** Opening INPUT DATA block **
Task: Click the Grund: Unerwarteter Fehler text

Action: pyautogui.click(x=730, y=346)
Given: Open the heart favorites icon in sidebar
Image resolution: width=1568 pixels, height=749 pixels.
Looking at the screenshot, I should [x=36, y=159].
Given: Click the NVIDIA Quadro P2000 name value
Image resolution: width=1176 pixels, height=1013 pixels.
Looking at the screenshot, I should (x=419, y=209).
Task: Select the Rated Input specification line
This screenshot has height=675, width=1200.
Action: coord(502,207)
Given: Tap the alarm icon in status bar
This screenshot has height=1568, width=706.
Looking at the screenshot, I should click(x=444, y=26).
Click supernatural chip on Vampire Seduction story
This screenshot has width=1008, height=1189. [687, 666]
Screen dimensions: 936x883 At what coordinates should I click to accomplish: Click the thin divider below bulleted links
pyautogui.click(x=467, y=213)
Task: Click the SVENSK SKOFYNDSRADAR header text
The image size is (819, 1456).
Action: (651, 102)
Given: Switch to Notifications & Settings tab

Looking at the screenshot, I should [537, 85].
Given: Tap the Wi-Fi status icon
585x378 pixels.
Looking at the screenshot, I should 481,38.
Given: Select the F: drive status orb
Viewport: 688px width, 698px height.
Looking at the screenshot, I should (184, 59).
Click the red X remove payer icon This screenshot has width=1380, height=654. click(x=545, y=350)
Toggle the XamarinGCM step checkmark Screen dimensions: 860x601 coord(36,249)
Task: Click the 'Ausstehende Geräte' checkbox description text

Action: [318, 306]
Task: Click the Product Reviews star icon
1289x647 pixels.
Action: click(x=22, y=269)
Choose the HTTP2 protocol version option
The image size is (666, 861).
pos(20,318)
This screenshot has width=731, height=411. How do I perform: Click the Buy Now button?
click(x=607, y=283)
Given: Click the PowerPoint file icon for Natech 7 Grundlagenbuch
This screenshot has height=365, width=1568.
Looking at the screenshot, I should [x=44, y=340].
** Closing INPUT DATA block **
**ASSIGNMENT:** Tell how many lines of the data include the word "status", and nothing else.

**SOLUTION TO THIS EXERCISE:** 3